Prediction #8: Open Source CEP Won't Impact the Market, But Open Source Will
Although event processing platforms is robust and proven, there is still constant innovation in the space. Although the efforts of open source projects Esper and Cayuga are admirable they both miss the importance of simplicity through graphical event languages and powerful development tools. They also aren't proven for mission critical usage, or optimized for the high performance, low latency demands.
However, open source is helping spur the growth of event processing in important ways:
- The rise of Eclipse provides instant access to a vast community of development tool plug-ins for event processing development.
- Connectivity is commoditizing with developments in QuickFix, AMQP implementations like RabbitMQ, and DDS implementations like OpenSplice.
- Events-in-the-cloud is becoming easier with open source cloud computing and web based messaging protocols.
The rise of open source for development, connectivity, and cloud computing is also why software stacks will continue to miss the mark with their proprietary stacks of software.
So as the new event-based software stack begins to emerge, event processing providers that embrace this chance will continue to grow as the enterprise platform of choice.
Prediction #9: Event processing will Yield a Great New Software Powerhouse
The ninth and final prediction for event processing is that the processing of moving information will yield a great independent software company.

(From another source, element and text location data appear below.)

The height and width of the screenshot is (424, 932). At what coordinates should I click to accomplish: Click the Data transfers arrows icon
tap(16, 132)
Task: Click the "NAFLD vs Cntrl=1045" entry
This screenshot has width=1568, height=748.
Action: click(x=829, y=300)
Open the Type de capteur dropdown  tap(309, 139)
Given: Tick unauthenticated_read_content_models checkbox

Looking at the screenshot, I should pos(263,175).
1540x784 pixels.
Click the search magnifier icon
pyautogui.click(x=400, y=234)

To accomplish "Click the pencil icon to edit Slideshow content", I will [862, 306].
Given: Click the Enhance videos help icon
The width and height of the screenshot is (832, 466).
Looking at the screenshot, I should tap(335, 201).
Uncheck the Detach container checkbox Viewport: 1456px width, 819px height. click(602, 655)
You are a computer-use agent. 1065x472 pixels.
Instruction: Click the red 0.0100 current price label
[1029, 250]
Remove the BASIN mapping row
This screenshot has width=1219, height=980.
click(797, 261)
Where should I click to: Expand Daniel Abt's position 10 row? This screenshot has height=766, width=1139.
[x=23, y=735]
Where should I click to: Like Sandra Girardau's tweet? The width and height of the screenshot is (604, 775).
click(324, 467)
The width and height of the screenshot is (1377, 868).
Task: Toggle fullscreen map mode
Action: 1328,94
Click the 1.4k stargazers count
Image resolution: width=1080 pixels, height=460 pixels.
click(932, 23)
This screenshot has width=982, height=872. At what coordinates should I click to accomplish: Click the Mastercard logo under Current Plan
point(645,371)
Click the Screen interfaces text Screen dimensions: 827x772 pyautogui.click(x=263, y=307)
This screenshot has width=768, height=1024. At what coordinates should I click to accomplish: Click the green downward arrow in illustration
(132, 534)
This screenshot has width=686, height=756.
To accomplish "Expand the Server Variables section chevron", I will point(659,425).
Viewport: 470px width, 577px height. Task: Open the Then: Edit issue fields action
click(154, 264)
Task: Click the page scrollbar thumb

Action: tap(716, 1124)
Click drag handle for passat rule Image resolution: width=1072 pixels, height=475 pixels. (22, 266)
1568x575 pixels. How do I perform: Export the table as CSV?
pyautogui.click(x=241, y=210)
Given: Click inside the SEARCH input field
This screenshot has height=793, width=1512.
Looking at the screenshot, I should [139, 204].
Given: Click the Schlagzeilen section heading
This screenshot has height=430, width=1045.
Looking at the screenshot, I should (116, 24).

While it's nice that Time Magazine declared event processing is a technology that will "change your life," and the World Economic Forum at Davos named event processing as one of the 26 top innovations in the world, the previous 8 predictions explain why event processing will prove fertile ground for a great software sector:
- The business case - to enable the rapid construction of real-time applications - has already impacted two of our most critical markets: the capital markets and the intelligence agencies.
- The solution requires a fundamentally new computing physics where traditional static computing technologies don't fit,
- The technology is proven, with major companies already using CEP enterprise-wide
- The revolutionary simplicity of event processing is, as Clayton Christensen suggests, "always disruptive," and therefore facilitates disruptive innovation
- This innovation has become even more critical in an era where competitive advantage is becoming more quantitative.
- The market for data management is huge and the big software stack vendors continue to miss the mark with their technology offerings.
- The possibility of an entirely new software stack is upon us - open source is a big part of it, and innovation in the field should continue for the next 10 years.
Put all of the conditions together, and it's ripe territory for the emergence of a new software powerhouse that disrupts the old guard.